JF Ptak Science Books Post 1041
Here I think is another instance (following yesterday's post on "The Ineffable Religiosity of American Meat Memory") of tweeking the American consuming memory, an advertisement bringing out the recollection of past shortages to make the present consumer want the now-abundant item even more. In this case that item is the cigarette--Camel cigarettes to be specific. The ad correctly refers to the two-year-old memory of cig
shortage in the U.S. Cigarettes became increasingly scarce during the war--soldiers were given smokes with their C-rations, exports increased, and so did general consumption. At the beginning of 1940, 181 billion cigarettes were made in the U.S., with a per capita intake of 2,558 cigs a year; 1945 saw production spike to nearly double. By 1950, the production hit 370 billion, with the per capita use at 3,522 cigarettes a year, about a half-pack for everyone in the country. In fact nearly half of the adult population smoked in 1950, making for more than a pack-a-day habit. And it was Camels who lead the smokey way, comprising nearly 28% of all cigarette sales in the country (followed by Lucky Strikes and Chesterfields, their combined totals making another 42% of the market share). In short, there were three giants who ruled the industry, and that for decades. And before 1950, only 2% of all of those cigarettes had filters, so all of the harmful stuff got to the lungs cleanly.

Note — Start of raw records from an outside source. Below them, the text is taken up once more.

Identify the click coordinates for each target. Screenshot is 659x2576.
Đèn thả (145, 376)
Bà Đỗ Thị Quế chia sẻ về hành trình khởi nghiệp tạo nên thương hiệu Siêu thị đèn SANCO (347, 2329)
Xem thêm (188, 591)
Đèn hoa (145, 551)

Back to the ad--I'm sure that these hatted folks weren't smoking "whatever" they could get, especially with the cop standing at the front of the queue. But in 1947 (the year this ad appeared in LIFE magazine advertising Camel cigarettes) the ciggie shortage experienced at the end of WWII was long dead and gone. Camel just wanted to remind people of the craving for their missing cigarettes, especially the ones they enjoyed, and of course especially Camels. The ad brought up the memory of smoking the off brands like Ramses and Pacayunes and how they tasted, and how "good" Camels were in comparison--and now one could buy Camels with reckless abandon, the freedom to consumer right to the edge of the grave.
The advertising message pricked the American memory of shortage; the U.K. on the other hand was experiencing the real thing, with massive amounts of shortages of nearly everything (from petrol to medicine to white linen), and queues and ration books were supplied to deal with the real problem.